Alors que les tensions montent et que les doutes s’accumulent, le Conseil électoral provisoire (CEP) vient de modifier son calendrier électoral. Pourtant, une date reste inchangée, presque gravée dans le marbre : le 13 décembre 2026, jour du premier tour des élections présidentielles et législatives.
Ce qui change (et ce qui ne change pas)
Le CEP a révisé plusieurs étapes préparatoires du processus électoral, répondant partiellement aux critiques de partis politiques et d’observateurs internationaux. Mais malgré les appels à un report, la date du premier tour est maintenue, avec un second tour prévu le 21 février 2027, ainsi que les élections municipales.
Contexte et enjeux
Ce maintien intervient dans un climat d’insécurité persistante et de défis logistiques majeurs, notamment pour l’inscription des électeurs et le vote de la diaspora. Certains acteurs politiques, comme le parti EDE, jugent le calendrier « irréaliste », pointant les incertitudes sécuritaires et techniques.

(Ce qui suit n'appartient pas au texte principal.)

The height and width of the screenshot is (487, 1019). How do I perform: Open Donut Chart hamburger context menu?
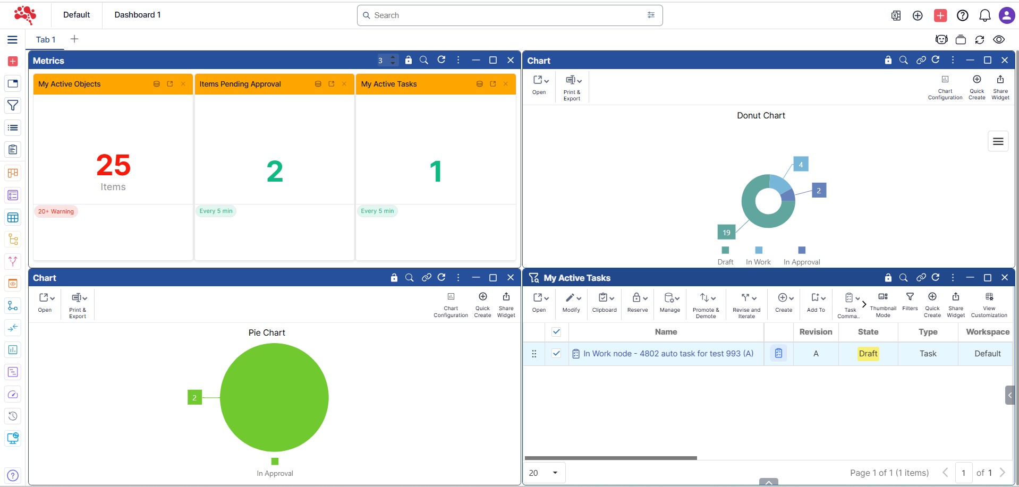coord(998,141)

Pourquoi cette date fait débat
Alors que le Panama exprime des doutes sur la faisabilité même d’un scrutin au premier semestre 2027, le gouvernement haïtien réaffirme son engagement à tenir les élections en décembre, sous réserve de l’amélioration de la sécurité et du financement nécessaire. Une position qui soulève autant d’espoirs que de questions sur la crédibilité du processus électoral.